Pernahkah kita bertanya, apa arti menjadi muda di tengah situasi politik yang penuh tekanan? Apakah cukup dengan mengikuti arus atau justru berani melawan meski harus sendirian?
Pertanyaan ini terasa hidup ketika menyaksikan film Gie (2005) karya Riri Riza yang menghadirkan kembali sosok Soe Hok Gie, seorang mahasiswa Universitas Indonesia (UI) dengan keberanian menentang ketidakadilan di masa 1960-an.
Walau umurnya terbilang singkat, gagasan dan keberaniannya jauh melampaui usianya. Semasa hidup, ia menulis, bersuara, dan menolak diam, hingga catatan hariannya dibukukan dengan judul Catatan Seorang Demonstran yang menjadi sumber inspirasi film ini.
Film Gie tidak hanya sekadar menampilkan catatan sejarah dalam bentuk visual. Ia mencoba menangkap semangat seorang pemuda yang mempertaruhkan kenyamanan pribadinya demi idealisme. Kisah perjalanan hidupnya disajikan dengan sentuhan yang tidak kaku.
Dari film ini, kita tidak hanya menyaksikan kehidupan seorang mahasiswa jurusan Sejarah, tetapi juga menyingkap pergulatan seorang pemuda gelisah akan arah bangsa.
Nicholas Saputra, yang kala itu masih tergolong baru di dunia akting, dipilih sebagai pemeran utama dan berhasil menghadirkan sosok Gie dengan meyakinkan. Didukung dengan pemain lain seperti Wulan Guritno dan Lukman Sardi, film ini meneguhkan posisinya sebagai salah satu produksi terbaik pada masanya.
Keunggulan Gie tidak hanya terletak pada akting, tetapi juga pada kekuatan visual. Penata sinematografi, Yudi Datau, berhasil menghidupkan suasana 1960-an dengan detail dan cermat. Penonton seakan-akan dibawa mundur ke masa itu, melihat gaya busana, kendaraan, ruang kuliah, dan jalanan kota yang terasa otentik.
Meski sudah dirilis sejak dua dekade lalu, Gie tetap segar untuk disaksikan. Alih-alih tampak ketinggalan zaman, sinematografi serta detail masa lalu yang puitis justru membuatnya terasa timeless.
Pengakuan atas kualitas film ini datang dari berbagai ajang penghargaan. Pada Festival Film Indonesia 2005, Gie meraih Piala Citra untuk Film Terbaik, Pemeran Utama Pria Terbaik (Nicholas Saputra), serta Tata Sinematografi Terbaik (Yudi Datau).
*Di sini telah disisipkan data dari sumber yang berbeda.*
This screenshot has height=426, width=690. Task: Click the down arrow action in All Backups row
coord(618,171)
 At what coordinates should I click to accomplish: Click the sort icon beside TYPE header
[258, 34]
Tidak berhenti di situ, film ini juga mendapat apresiasi di Festival Film Bandung dan MTV Indonesia Movie Awards.
Penokohan dalam Gie membuat film ini istimewa. Gie tidak digambarkan sebagai pahlawan serba benar, melainkan sebagai manusia penuh keraguan, kesepian, dan pencari makna. Potret ini mendekatkannya dengan penonton, karena ia tampil sebagai pemuda yang berjuang dalam keterbatasan, bukan figur ideal yang jauh dari realitas.
Menonton Gie hari ini bukan hanya kembali ke perjalanan masa lalu, tetapi juga refleksi tentang masa kini. Apa yang dikritik Gie pada masanya seperti korupsi, penyalahgunaan kekuasaan, hingga keberpihakan politik pada kelompok tertentu, masih menjadi persoalan bangsa sampai saat ini.
“Hingga hari ini, harapan Soe Hok Gie tentang pemerintahan Indonesia yang bersih dari korupsi dan kehidupan politik yang tidak berpihak pada golongan, ras atau agama belum terwujud.”
Sebagai penutup film Gie, kalimat tersebut lantas menimbulkan sebuah pertanyaan, sudahkah kita menjawab harapan itu, ataukah justru masih membiarkan suara Gie bergema sendirian?